Some species avoid the moonlight..so some species are an exception around the full moon...but there's a lot of science behind the solunar tables. 

Curious what yall think of this theory.
_____________________________________________________


----------



## JJ42 (Mar 2, 2007)

Welcome "BAD ANGLER" I use the table to hunt some , I go fishing when I get a chance.:fishing: :fishing:


----------



## Charlie2 (May 2, 2007)

*Solunar Tables*

Solunar Tables do work. I used them for a year, fishing only during the major and minor periods and did well.

Now, I have something that tells me when to go fishing and that is my wife's 'honey-do' list. When it gets untenable, I go fishing. C2


----------



## bad_angler (Jul 14, 2007)

Hey guys,

Glad you guys use the solunar tables appropriately. I hope to add the fish feeding tables to the MyFish weather system in a week or two. I'm curious what land animals follow those tables. 

I've noted the boats site has some problems with AM when it should be PM. I think the times are right on but their AM/PM thing needs to be fixed. 

And if you fish the weather check out the forecast at MyFish. We provide a hour by hour forecast 12 hours in advance..including wind speed, direction, humidity, prob. of precip. , visibility, dew point. And there's a five day forecast for tides.

There are free personal pages for all anglers or guides, logbooks, forums, galleries. And our *real time catch counter* allows new logbook entries to be summarized by state, month and species. We provide this recreational catch data back to the local state(DNR/F&W/CCA) so they can track recreational catch and release in their waters by month. Click the *Catch Stats* column. If you have logbook entries your species catch and release will be shown along with the summary for all members.

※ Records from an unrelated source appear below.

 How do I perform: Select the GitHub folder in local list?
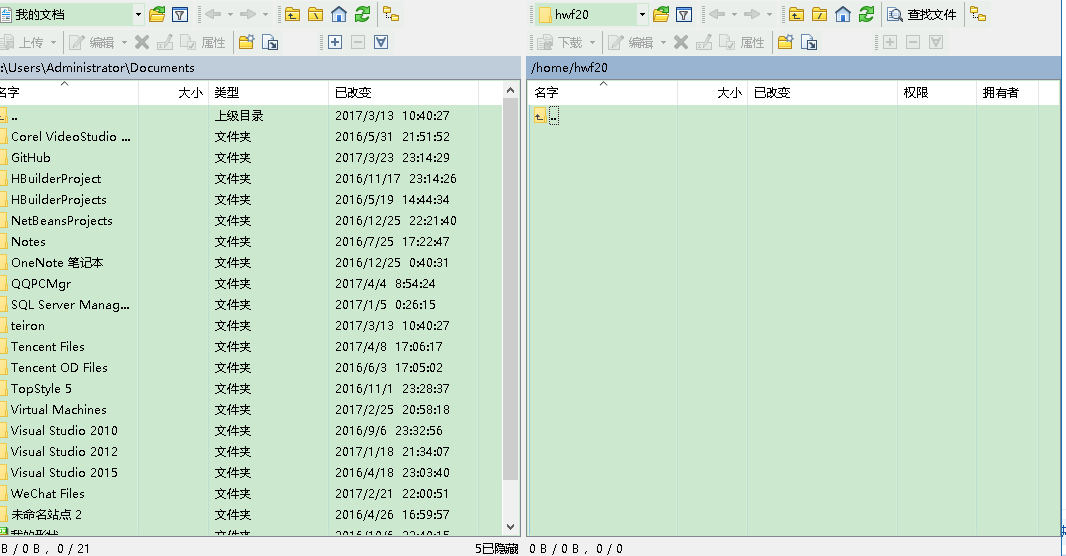click(31, 157)
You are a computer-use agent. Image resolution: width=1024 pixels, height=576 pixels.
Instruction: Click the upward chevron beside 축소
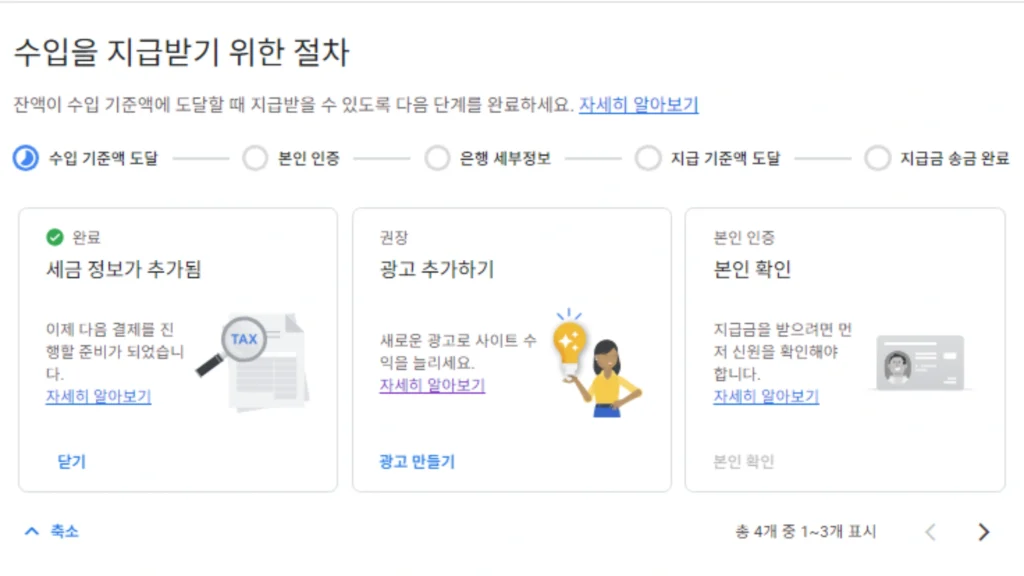(33, 531)
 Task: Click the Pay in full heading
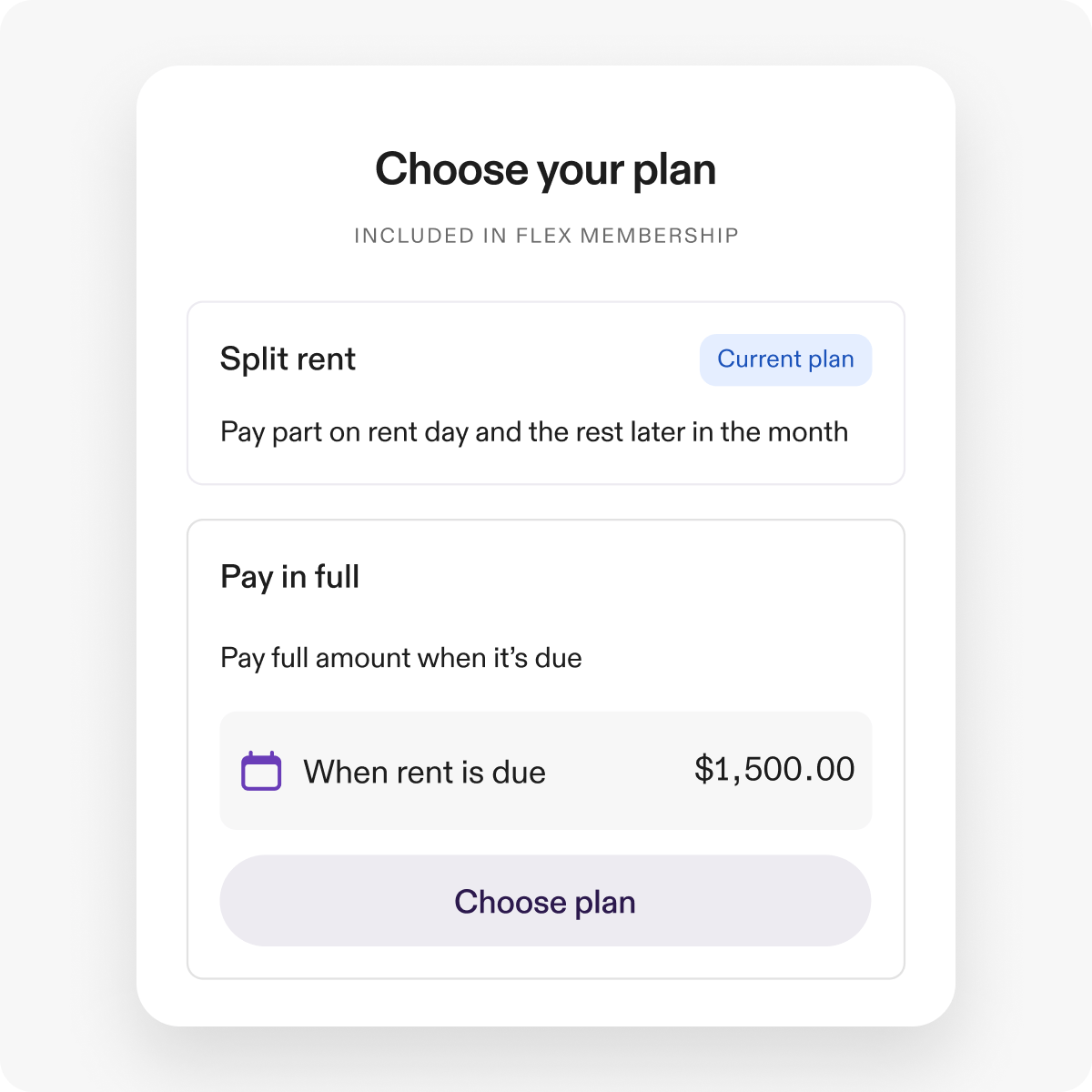[289, 577]
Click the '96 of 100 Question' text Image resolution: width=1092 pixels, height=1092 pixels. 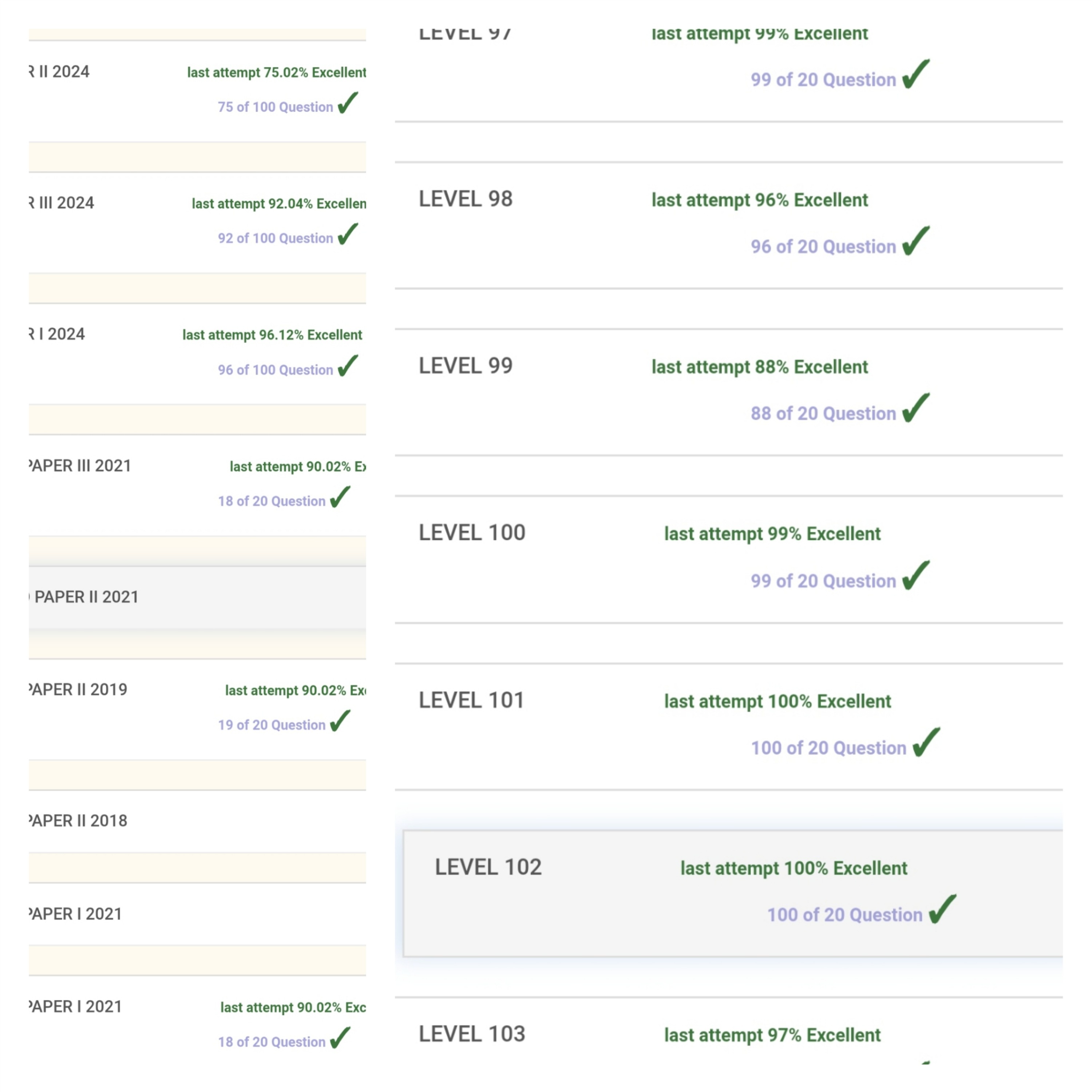[x=275, y=370]
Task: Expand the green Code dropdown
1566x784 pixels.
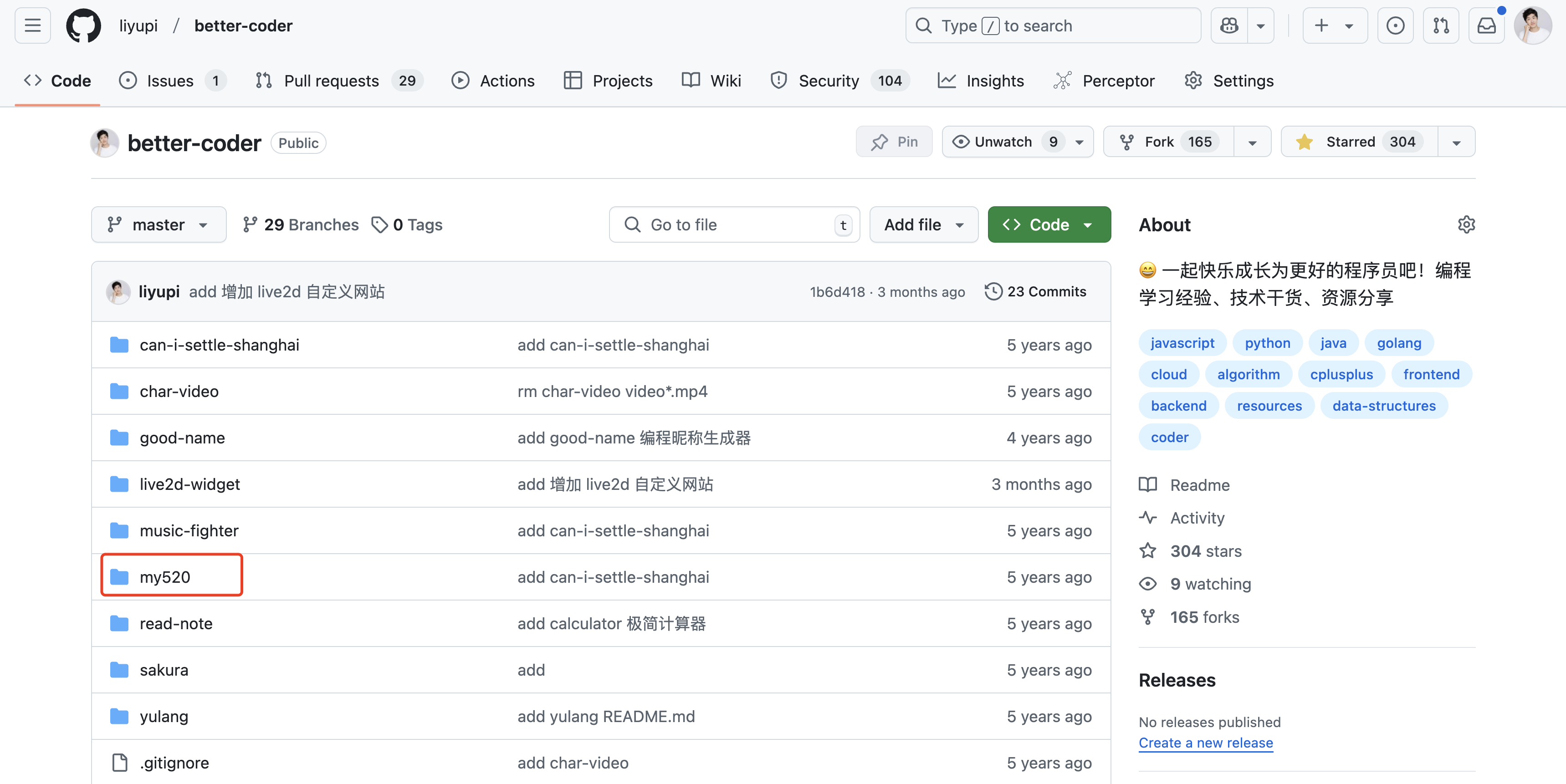Action: [x=1049, y=224]
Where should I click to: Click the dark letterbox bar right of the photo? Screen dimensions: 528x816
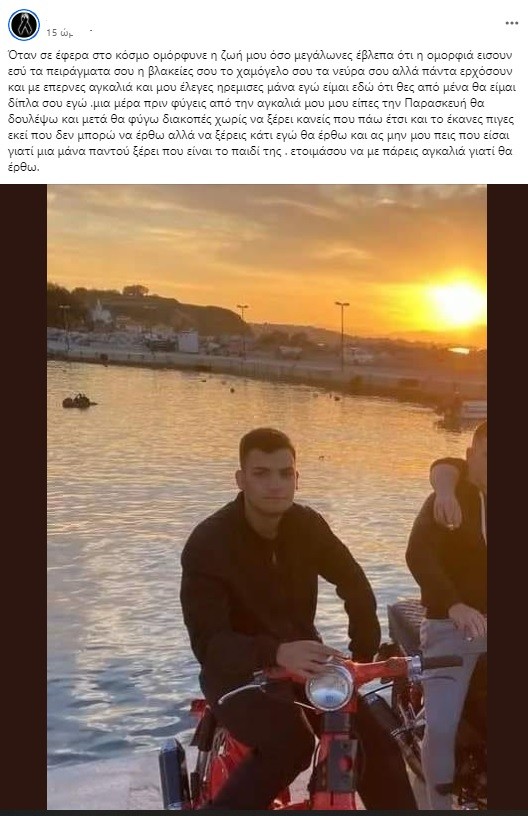(507, 496)
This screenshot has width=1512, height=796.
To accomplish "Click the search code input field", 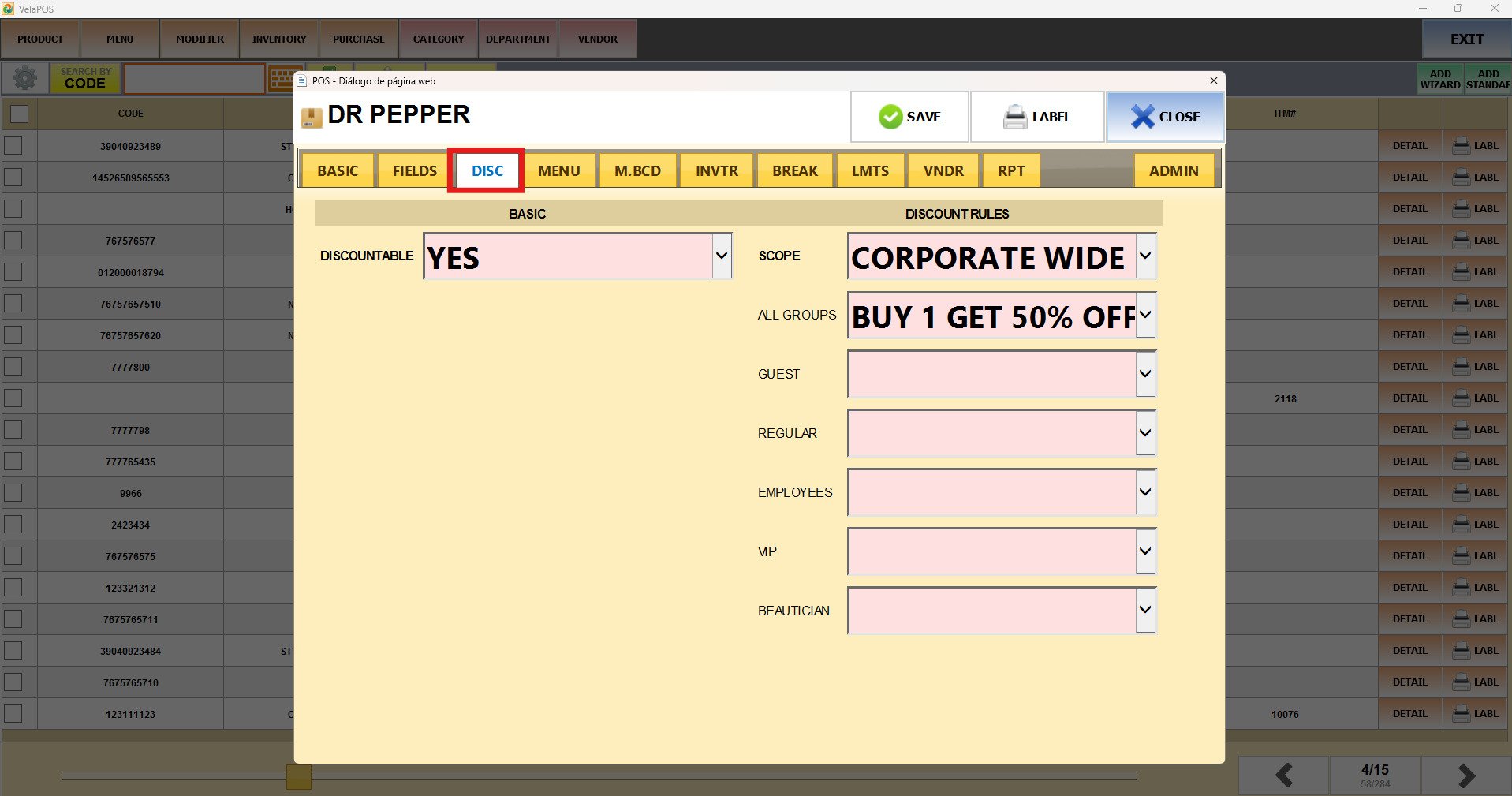I will point(194,79).
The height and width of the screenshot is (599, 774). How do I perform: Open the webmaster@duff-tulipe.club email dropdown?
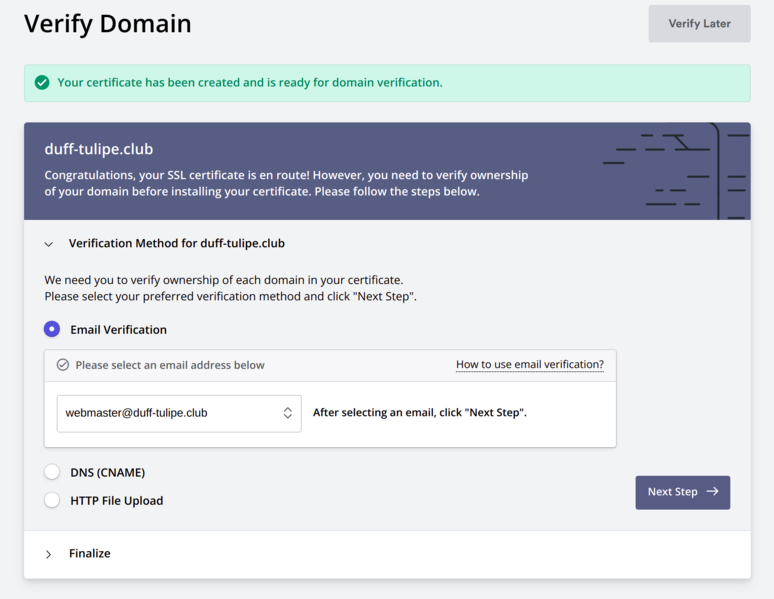coord(178,412)
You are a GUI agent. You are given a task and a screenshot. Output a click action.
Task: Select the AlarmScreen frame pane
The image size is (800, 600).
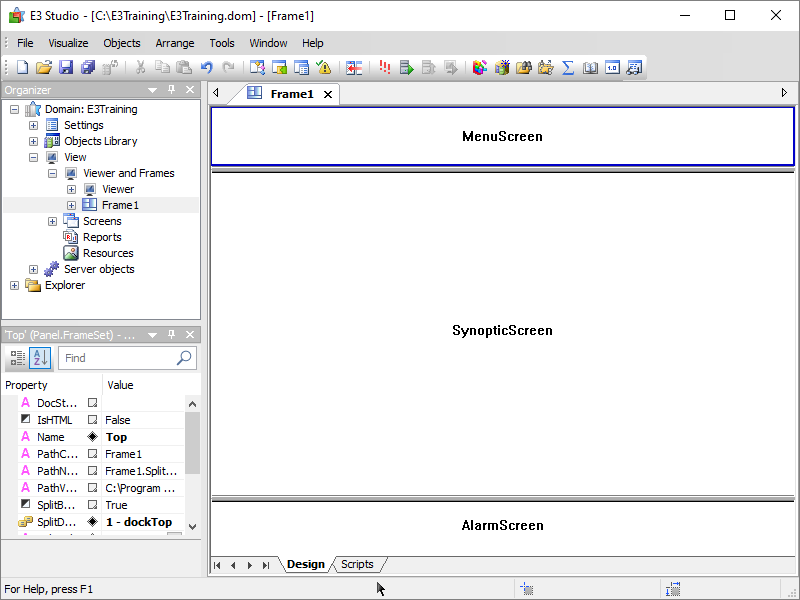pos(502,526)
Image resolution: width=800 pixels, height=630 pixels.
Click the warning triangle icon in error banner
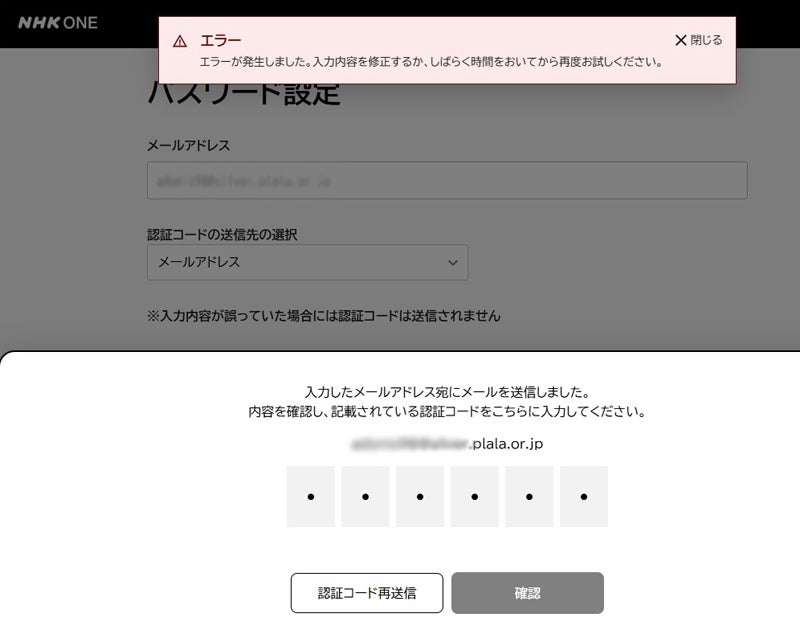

_____________________________________________________


----------



## POMPINOLOVER (Jun 29, 2006)

I think the solunar tables are Irrelevent to surf fishing....You can have the best solunar table, but might have a NE wind blowin 40 mph, Plus surf fishing also has alot to due with water clarity, certain species prefer different clarity....Now for freshwater fishing I Think the Solunar may be helpful.....


----------



## POMPINOLOVER (Jun 29, 2006)

On a second note ....most surf fish follow the bait , so If there is No baitfish , then no Bait chasers....Now if the Solunar can track when baitfish will be around , you are definately on to something .. but thats gonna be hard to predict..


----------